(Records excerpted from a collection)
+++
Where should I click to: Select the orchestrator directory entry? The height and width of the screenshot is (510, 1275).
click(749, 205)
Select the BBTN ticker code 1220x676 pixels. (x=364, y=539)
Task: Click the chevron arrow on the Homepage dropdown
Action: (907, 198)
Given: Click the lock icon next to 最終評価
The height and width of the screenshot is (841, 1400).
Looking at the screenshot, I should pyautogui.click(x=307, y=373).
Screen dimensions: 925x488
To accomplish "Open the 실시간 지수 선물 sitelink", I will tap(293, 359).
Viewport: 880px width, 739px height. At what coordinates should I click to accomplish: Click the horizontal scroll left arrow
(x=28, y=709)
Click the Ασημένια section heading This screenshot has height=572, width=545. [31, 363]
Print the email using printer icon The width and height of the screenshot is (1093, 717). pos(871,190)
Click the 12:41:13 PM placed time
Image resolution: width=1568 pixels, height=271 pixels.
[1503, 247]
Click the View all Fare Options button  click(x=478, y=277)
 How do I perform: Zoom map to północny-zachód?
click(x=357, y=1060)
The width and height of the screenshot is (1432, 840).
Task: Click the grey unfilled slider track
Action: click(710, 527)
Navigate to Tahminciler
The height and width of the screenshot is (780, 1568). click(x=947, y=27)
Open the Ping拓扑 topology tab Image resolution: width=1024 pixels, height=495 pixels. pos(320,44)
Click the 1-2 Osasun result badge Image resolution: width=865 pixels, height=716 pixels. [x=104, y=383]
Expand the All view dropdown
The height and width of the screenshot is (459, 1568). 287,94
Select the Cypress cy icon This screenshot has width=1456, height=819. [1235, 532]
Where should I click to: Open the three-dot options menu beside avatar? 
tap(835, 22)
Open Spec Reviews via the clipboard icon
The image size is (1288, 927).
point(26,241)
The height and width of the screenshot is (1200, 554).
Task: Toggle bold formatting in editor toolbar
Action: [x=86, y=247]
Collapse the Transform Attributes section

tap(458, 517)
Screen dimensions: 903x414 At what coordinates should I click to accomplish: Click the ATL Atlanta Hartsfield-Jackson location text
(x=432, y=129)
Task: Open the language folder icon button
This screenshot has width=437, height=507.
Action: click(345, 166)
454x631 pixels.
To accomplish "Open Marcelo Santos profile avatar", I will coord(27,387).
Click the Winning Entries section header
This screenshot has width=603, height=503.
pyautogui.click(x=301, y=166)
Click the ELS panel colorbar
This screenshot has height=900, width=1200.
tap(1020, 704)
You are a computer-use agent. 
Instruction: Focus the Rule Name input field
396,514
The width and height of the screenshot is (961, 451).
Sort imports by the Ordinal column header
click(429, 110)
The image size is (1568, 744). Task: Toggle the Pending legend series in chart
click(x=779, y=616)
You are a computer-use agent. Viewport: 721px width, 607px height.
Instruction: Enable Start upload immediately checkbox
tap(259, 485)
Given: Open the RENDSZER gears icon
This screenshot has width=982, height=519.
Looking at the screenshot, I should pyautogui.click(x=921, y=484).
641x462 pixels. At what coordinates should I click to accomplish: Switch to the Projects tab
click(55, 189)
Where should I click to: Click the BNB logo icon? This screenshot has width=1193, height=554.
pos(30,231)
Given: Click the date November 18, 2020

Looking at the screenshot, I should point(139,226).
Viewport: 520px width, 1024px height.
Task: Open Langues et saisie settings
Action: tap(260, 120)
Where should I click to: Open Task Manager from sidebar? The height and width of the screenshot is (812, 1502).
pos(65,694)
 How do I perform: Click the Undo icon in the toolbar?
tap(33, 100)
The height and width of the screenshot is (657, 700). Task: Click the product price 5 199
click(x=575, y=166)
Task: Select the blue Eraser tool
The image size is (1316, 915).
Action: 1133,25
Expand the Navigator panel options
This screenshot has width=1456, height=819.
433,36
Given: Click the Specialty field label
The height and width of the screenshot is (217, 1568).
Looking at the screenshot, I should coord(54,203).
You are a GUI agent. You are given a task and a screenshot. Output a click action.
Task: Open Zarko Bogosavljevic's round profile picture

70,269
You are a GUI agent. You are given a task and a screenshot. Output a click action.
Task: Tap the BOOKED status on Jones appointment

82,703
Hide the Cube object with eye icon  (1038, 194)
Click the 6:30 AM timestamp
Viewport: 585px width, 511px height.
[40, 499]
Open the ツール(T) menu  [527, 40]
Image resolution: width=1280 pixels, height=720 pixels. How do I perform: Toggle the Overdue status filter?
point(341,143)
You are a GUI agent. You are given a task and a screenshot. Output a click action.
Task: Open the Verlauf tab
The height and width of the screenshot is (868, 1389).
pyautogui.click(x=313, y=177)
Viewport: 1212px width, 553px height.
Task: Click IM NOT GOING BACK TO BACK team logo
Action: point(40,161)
+++
◆ **Problem to work on**
Please select every line in the items above that contains the word "profile", and copy each one out in full.

◆ **Solved problem**
To accomplish "Open Marcelo Santos profile avatar", I will coord(27,387).
Task: Open Zarko Bogosavljevic's round profile picture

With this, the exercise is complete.